EBRD desteğiyle hayata geçen Komili Zeytin ve Zeytinyağı Enstitüsü, Balıkesir İl Tarım ve Orman Müdürlüğü, Ayvalık Belediyesi, Balıkesir Üniversitesi Edremit Zeytincilik Enstitüsü, Ayvalık, Burhaniye ve Edremit ilçelerinin hem ticaret hem de ziraat odalarıyla paydaşlık yürütüyoruz. Bu kurumlarda görev alan uzmanlar, eğitimcilerimiz arasında yer alıyor. Otuzdan fazla eğitmenle, kadın çiftçilerimize sürdürülebilir ve verimli çiftçilik pratiklerini öğretme, organik zeytin üretimini desteklemenin yanı sıra girişimcilik, pazarlama, marka yaratma, sürdürülebilirlik gibi konuları da içeren, kadın çiftçileri 360 derece eğitmeyi hedeflediğimiz beş günlük yoğun bir program yürütüyoruz.
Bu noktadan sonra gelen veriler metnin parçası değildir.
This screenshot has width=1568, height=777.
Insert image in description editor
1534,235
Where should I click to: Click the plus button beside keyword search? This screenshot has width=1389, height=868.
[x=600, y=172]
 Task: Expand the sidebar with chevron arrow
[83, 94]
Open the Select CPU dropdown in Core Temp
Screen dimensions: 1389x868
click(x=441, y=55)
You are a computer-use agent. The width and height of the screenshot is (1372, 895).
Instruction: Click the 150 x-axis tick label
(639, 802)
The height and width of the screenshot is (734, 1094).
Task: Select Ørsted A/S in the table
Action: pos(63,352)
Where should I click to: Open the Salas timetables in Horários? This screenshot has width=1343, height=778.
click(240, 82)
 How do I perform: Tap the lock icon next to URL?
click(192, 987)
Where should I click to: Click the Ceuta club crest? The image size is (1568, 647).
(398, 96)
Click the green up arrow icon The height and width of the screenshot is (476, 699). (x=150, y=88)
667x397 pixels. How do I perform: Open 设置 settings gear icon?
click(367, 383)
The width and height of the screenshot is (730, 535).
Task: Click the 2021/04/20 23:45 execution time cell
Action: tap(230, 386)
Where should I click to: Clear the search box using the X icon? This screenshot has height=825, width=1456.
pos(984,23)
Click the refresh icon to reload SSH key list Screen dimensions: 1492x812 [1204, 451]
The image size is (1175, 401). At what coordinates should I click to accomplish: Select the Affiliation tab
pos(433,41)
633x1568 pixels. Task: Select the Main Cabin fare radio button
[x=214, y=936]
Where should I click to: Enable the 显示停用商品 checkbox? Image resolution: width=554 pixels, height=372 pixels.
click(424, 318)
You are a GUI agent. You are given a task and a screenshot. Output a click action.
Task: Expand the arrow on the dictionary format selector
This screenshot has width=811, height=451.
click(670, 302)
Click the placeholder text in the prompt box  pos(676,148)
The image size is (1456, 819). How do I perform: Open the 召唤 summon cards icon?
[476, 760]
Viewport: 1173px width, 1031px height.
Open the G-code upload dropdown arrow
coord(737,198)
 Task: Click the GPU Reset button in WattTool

Haziran 2023te eğitimlerine başladığımız Komili Zeytin ve Zeytinyağı Enstitüsünde 2023 yılı boyunca 127 kadın zeytin çiftçisi eğitim alarak zeytin yetiştiriciliği sertifikasına sahip oldu. 2024 yılında Ayvalık, Edremit ve Burhaniye ticaret odalarında gerçekleşen beş farklı eğitime 134 kadın zeytin çiftçisi katıldı. 2025 yılının ilk eğitimiyle birlikte Komili Zeytin ve Zeytinyağı Enstitüsünden 285 kadın zeytin çiftçisi mezun oldu. Proje kapsamında beş yılın sonunda en az 600 kadın çiftçiye eğitim vermeyi hedefliyoruz..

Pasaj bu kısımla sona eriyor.